Aslında ilkokuldayken kötü adamlara sempati beslemek neredeyse
otomatik bir reflekstir. Gerçekten tarih okumaya başladığım ileri
yaşlarda şunu gördüm; sizi harap eden aslında biz Slavlar olmuşuz.
Osmanlı'nın çöküşü 17. yüzyıldaki savaşlarla başlar ki, bu dönem
Balkanlar'dan gelen yöneticilerin sistemi ele geçirmesiyle
paraleldir. Mesela Sokullu Mehmet Paşa, ailesinin bütün fertlerini
Balkanlar'dan getirip sisteme sokmuştur, yolsuzluklar da
beraberinde gelmiştir. Şaka yapmıyorum. Osmanlı'yı bitiren, çok
fazla açık ve toleranslı bir rejim olmasıdır. Ben bu toleransı
takdir ettiğimi söylemeye çalışıyorum.
Ama bu yorumunuz Türkiye'de bazı entelektüeller
tarafından sığ bulundu, epey paraladılar sizi.
- Evet biliyorum. Ama bu tam bir yanlış anlaşılma. Aslında biraz da
yeni-Osmanlıcı söylem tarafından manipüle edilmiş olabilirim.
Söylemeye çalıştığım şuydu; eğer yeni-Osmanlıcılık eski
imparatorlukta olduğu gibi farklı toplulukları kucaklamaksa
(Kürtleri ve Ermenileri), o zaman Osmanlı gibi olmaya çalışın.
Yani, etnik kimlik üzerine kurulmamış bir modeli övmeye
çalışıyordum. Şimdi korkunç birşey söyleyeceğim. Bakın Ortadoğu alt
üst olmuş durumda. Böyle ortamlarda ister istemez bir devlet
bölgesel güç olarak sivrilir.
Türkiye'nin bölgesel bir aktör olarak Müslüman ülkelere
model olduğundan mı bahsetmeye başlayacaksınız yoksa?

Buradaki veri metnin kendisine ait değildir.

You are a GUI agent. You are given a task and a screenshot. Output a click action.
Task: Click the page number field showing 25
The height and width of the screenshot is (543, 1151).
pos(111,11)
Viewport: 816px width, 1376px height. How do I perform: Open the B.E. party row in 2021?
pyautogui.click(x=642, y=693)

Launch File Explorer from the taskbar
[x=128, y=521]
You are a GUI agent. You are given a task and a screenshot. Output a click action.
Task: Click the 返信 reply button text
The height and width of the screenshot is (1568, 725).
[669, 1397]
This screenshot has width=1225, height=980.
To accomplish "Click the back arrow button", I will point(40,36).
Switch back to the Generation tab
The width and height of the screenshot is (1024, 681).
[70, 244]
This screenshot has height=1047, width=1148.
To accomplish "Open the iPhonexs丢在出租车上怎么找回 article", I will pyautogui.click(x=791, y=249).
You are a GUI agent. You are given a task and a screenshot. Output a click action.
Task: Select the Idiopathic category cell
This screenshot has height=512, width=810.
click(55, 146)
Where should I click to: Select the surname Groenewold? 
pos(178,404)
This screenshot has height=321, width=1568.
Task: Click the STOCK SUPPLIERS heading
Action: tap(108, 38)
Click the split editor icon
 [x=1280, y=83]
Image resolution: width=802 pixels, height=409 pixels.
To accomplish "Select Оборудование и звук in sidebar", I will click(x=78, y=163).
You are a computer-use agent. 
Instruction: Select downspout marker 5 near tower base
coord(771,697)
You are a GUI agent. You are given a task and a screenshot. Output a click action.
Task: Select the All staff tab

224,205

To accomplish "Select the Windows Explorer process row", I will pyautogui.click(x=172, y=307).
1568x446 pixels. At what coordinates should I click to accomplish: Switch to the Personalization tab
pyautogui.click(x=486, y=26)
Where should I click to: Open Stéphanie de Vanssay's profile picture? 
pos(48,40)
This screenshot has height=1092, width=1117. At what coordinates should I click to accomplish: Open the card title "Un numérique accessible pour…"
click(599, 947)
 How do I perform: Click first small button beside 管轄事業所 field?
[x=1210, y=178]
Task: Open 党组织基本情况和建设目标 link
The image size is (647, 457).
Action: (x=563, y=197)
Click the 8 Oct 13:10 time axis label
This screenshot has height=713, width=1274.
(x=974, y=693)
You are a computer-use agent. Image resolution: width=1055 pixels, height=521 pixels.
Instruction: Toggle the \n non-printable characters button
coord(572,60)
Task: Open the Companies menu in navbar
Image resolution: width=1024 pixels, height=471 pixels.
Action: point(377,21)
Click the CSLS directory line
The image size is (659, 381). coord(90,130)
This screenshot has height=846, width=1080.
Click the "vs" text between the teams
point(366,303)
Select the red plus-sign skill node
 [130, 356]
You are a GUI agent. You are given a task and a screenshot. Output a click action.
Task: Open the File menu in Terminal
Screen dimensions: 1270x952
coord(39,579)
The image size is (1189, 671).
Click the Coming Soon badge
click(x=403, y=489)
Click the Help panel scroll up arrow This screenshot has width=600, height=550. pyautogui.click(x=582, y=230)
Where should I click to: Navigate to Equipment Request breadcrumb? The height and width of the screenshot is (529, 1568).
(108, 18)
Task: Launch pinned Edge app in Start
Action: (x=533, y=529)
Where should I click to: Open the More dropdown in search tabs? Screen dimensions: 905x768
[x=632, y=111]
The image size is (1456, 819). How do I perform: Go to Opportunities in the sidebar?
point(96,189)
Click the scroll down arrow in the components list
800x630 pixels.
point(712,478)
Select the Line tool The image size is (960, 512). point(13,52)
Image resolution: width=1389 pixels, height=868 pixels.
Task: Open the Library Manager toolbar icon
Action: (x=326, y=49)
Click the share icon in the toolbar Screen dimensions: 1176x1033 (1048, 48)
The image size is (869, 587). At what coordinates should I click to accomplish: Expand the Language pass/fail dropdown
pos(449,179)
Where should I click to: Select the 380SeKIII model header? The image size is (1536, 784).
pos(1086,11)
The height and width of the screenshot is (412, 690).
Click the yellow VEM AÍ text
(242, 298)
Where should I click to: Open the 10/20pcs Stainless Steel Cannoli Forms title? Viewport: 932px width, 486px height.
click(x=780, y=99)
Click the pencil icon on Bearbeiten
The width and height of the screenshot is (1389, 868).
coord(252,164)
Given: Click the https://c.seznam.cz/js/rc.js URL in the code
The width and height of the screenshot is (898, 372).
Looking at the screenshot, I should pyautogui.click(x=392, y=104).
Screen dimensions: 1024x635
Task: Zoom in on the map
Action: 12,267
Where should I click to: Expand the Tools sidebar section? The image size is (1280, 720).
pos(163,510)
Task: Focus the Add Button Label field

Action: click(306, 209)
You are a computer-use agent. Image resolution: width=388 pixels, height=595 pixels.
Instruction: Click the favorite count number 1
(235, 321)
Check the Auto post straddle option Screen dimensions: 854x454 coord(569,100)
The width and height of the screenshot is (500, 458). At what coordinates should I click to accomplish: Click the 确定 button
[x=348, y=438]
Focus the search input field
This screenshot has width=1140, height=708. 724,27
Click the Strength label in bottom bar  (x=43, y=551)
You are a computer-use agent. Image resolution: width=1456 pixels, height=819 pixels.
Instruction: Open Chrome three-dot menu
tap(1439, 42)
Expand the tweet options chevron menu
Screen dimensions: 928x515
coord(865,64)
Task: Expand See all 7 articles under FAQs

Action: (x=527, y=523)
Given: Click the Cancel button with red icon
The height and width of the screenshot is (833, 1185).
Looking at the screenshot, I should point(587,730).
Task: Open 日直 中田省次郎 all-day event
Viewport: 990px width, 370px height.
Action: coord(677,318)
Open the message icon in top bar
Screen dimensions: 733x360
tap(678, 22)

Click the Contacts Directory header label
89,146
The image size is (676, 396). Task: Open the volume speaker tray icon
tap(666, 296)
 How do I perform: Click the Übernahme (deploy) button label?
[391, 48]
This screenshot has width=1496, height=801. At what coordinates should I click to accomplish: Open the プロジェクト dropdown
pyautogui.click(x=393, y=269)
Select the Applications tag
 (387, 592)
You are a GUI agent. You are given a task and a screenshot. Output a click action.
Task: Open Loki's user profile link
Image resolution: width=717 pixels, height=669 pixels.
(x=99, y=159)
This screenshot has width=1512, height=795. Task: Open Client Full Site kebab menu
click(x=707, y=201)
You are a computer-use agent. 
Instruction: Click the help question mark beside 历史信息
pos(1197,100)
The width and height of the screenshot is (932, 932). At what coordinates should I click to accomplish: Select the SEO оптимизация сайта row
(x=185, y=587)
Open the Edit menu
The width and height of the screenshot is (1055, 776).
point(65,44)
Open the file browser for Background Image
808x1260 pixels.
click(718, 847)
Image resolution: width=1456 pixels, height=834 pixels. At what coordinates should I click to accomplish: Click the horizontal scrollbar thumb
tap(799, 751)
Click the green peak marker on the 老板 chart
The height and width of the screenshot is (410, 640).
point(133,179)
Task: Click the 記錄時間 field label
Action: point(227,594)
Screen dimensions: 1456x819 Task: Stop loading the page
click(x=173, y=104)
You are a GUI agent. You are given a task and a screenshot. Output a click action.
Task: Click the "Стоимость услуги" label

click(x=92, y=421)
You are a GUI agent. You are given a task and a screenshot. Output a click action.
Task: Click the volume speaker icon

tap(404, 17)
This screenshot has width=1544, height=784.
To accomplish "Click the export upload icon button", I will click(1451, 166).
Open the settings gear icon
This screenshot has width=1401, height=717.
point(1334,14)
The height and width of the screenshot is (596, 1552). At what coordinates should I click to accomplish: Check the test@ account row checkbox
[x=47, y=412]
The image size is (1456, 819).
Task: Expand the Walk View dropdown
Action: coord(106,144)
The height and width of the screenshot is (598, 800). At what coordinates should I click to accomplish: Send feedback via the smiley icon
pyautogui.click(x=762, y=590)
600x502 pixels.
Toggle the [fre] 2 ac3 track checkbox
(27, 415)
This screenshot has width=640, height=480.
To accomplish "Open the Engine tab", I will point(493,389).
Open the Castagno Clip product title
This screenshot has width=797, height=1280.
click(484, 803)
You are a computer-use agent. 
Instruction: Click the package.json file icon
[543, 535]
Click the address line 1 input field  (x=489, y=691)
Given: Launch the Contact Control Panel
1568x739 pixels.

- Eh illa biri model olacaksa Türkiye olsun tabii. Türkiye'de
yaşananlar çok ilgimi çekiyor. Bazı paradoksal durumlar da var
aslında. Yanlışsam beni düzeltin, AB üyeliğini isteyenler
neo-liberal İslamcılar, şüpheyle yaklaşanlar daha ulusalcı bir
çizgi izleyen Kemalistler değil mi?
AVRUPA'NIN TUZAĞINA DÜŞMEDEN ÖZÜR DİLEYİN
Siyasi doğruculuğun sorunu zaten geleneksel olarak alışkanlığımız olan şeyleri yasal zemine oturtma çabası. Bu tür meseleleri yasalaştırmaya çalışırsanız uzun vadede ters teper. Yahudi soykırımında bile biliyorsunuz bazıları kaç kişinin öldürüldüğünü yasaya bağlamaya çalıştı. Düşünsenize ben beş milyon değil dört milyon dokuz yüz bin Yahudi katledildi dersem ceza alacağım. İşte bu benim için siyasi doğruculuğun fiyaskosudur. Bu yöntemlerle ırkçılığı yeniden üretmekten başka birşey yapamazsınız. Bence Türkiye buna Ermenilere yapılan korkunç şeyleri kabul ederek yanıt vermeli. Ama bunu yaparken kesinlikle kendinizi Avrupalılara karşı ezik bir şekilde konumlandırmayın. Avrupa'da pek çok ülke ulus devlet olmaya çalışırken pratikte benzer kıyımlar yapmıştır. Siz de Osmanlı'nın son döneminde başlayan modernizasyon hamlesi çerçevesinde Avrupalılara benzemek için bunu yaptınız aslında. Evet bunlar Kemal'den önce oldu (Mustafa Kemal'i kastediyor). Aslına bakarsanız Kemal çok daha iyiydi, eleştirildiği kadar kötü bir adam değildi. Sonuçta ne oldu? Avrupalılar sizi damgaladılar, sanki tek kötü adamlar Naziler ve Türklermiş gibi. Ben aslında Ermenilere yapılanın büyük endüstriyel bir planlamanın sonucu ortaya çıkan bir etnik temizlik kampanyası olduğunu da düşünmüyorum. Tamam belki bir şekilde planlıydı ama herkesin vahşilikte birbirinden geri kalmadığı dönemlerden bahsediyoruz. Özür dileyecekseniz de unutmayın özrü Avrupalılardan dilemeyeceksiniz. Avustralyalılar da Aborijinlerden özür diledi sonunda. Ama siz de özür dilerken Avrupa'nın tuzağına düşmeyin, onlara benzemek için yaptığınızı söyleyin, onları da suçlayarak yapın bu işi. Bu şekilde bir özürden Türkiye'nin kaybedeceği birşey yok. Zaten ancak gerçekte güçlü olanlar hatalarını kabul edebilir.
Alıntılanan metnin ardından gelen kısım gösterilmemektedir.